Mick hardly noticed. He tore open the silver paper and opened the box clumsily, like a child in his excitement.
‘Hey, girl, this is the best.’ He held the pen up to the light, turning it, opening it, drawing the nib across his palm. ‘And I was thinking you’d be giving me a razor in this little box.’ He threw the box on to the fire. ‘I don’t need that, I’ll be keeping it with me always.’ He tucked the pe
n into the pocket of his shirt. ‘Thank you, sweetheart, I’ve never had such a thing. My handwriting can’t live up to it.’
He was holding her tight in his arms, pressing her ribs so the breath squeezed out of her and she had to push him away. ‘Careful, Mick, you’re squashing me.’ They could talk later; it was a shame to spoil his birthday.
They went for a walk, holding hands through the woods, taking the straightest path because the glimpses of sky between the trees were pink and copper as if the sunset had started already. They came out on the other side, blinking at the melting horizon. It was late afternoon now and clouds were pressing down on the sun, forcing deep shadow in patches. Christy looked around very slowly, absorbing the strange selective brightness of the light.
Mick ran up a bank to photograph a row of poplar trees, their leaves burnished above black trunks.
‘This is wild,’ he shouted. ‘I’ve not seen light like this anywhere.’

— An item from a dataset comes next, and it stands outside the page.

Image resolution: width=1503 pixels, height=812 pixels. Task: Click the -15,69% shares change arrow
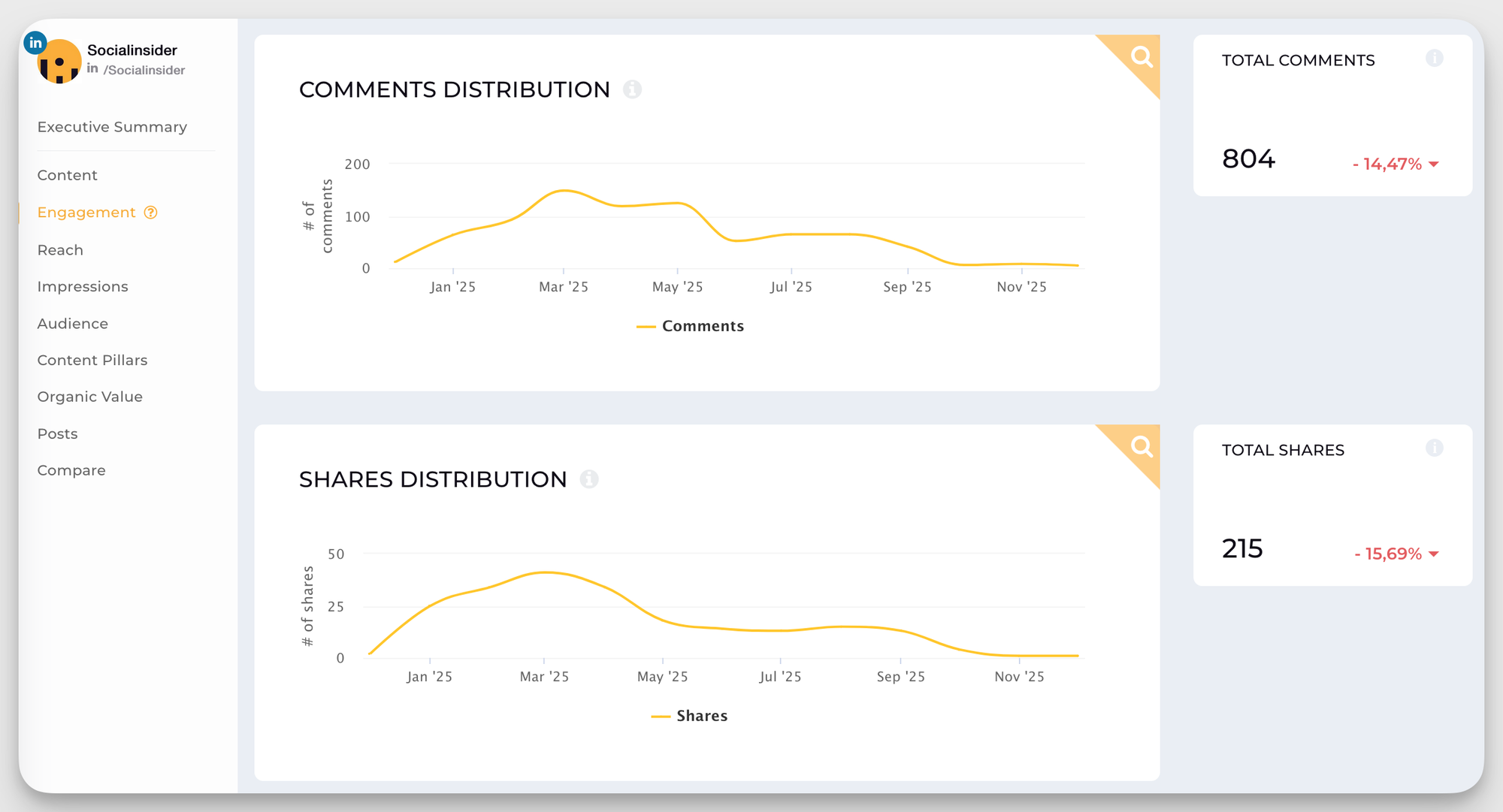point(1434,554)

A scrawling line of geese bowled past out of formation on the back of the wind, the leaders dipped in gold, those behind fleeting silhouettes. Christy and Mick watched them wheel and turn along invisible air currents, skimming in and out of colour as the sun slewed beams across the fields. They turned back towards the cottage, walking faster as the pink behind them dulled.